When writers have room to stretch, as on current TV, they can examine historical events as closely as they like. This week we’ll look at two timeless stories that surfaced as miniseries, one told in five hours, and one told in six.
/Amazon.com /Prime Video /Streaming /2012 /TV14
Fun question: What two families that went into business together selling handcrafted “moonshine” underwrote this dream project of Kevin Costner about a famous 19th-century feud? The answer is the same as the title of the 2012 miniseries. (One of the joys of seeing this in its original run on the History Channel was the commercials.)
That’s where the fun of this miniseries ends, although there are a couple of laughs in this grim but poignant exercise as Costner extends his streak of producing and starring in excellent horse operas (this isn’t strictly a western, taking place in Kentucky and West Virginia).
Costner (Dances with Wolves, Wyatt Earp, Open Range, Yellowstone &c. &c.) plays “Devil Anse” Hatfield, of West Virginia, who found himself and his family embroiled in a blood feud with their neighbors, the McCoys of Kentucky, whose patriarch was Randall McCoy (Bill Paxton, Twister).
In 1862 a company of Pike County Guards including Harmon McCoy attacked and shot Mose Christian Cline, a friend of Devil Anse Hatfield. Although Cline survived his wounds, Anse Hatfield vowed to retaliate against the responsible parties. Some time in 1863, a group of Confederate Home Guards ambushed and killed Pike County Guard William Francis as he was leaving his house, and Anse Hatfield took credit for the deed. This exploit faded into the lore of both families until 13 years later when Anse’s cousin Floyd and Randall McCoy disagreed over the ownership of a hog. They took it to the local Justice of the Peace, Anderson “Preacher Anse” Hatfield, who ruled for the Hatfields by the testimony of Bill Staton, a relative of both families. In June 1880, Staton was killed by two McCoy brothers, Sam and Paris, who were later acquitted on the grounds of self-defense.
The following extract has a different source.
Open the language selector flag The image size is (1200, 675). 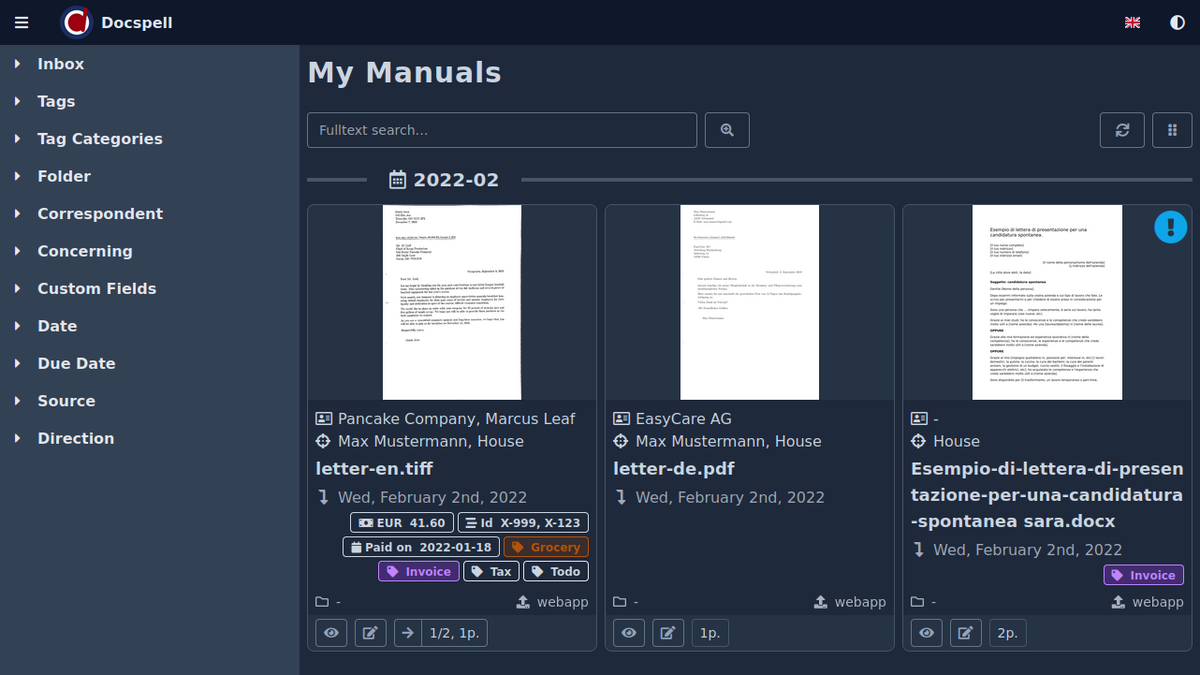point(1132,22)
When Roseanna McCoy (Lindsay Pulsipher, Justified) took up with Devil Anse’s son Johnse (Matt Barr) it was like pouring gasoline onto smouldering embers, and the slaughter commenced: attacks and retribution, including executions, complicated by hired mercenaries, officers of the court who were family members (Powers Boothe, Deadwood) and jurisdictional problems across two states. A simple-minded cohort of the Hatfields, Cottontop Mounts, inadvertantly brought about a cease-fire in 1888 (five solid hours of drama, in TV years).
/Amazon.com /Prime Video /Streaming /2015 /PG
Many are the stories that have arisen from the court of Henry VIII (father of Queen Elizabeth, who sent Sir Walter Raleigh here to Roanoke Island in the 16th century), from the overview The Tudors to an in-depth tale of one of his wives, e.g. the film The Other Boleyn Girl.
Taken from two historical novels by Hilary Mantel, Wolf Hall (2016) is a fictionalized biography documenting the rapid rise to power of Thomas Cromwell (Mark Rylance, The Other Boleyn Girl, Ready Player One), chief minister to Henry VIII (Damian Lewis, Homeland, Band of Brothers).
It opens as Cromwell, the son of a blacksmith, and now Henry VIII’s minister and advisor, reminisces about first meeting Cardinal Wolsey when he learns of the latter’s dismissal as Lord Chancellor. Wolsey had failed to secure the Pope’s annulment of Henry’s marriage to Catherine of Aragon, his brother Arthur’s widow. Henry now wished to marry Anne Boleyn (Claire Foy, The Crown), a cheeky beauty who had swum into his ken (and disliked Cromwell, calling him “Monsieur Cremuel”). Before the end of the season (another season was confirmed this year), Wolsey and his successor Thomas More would meet unpleasant ends, the result of the extraordinary take-no-prisoners politics of the day.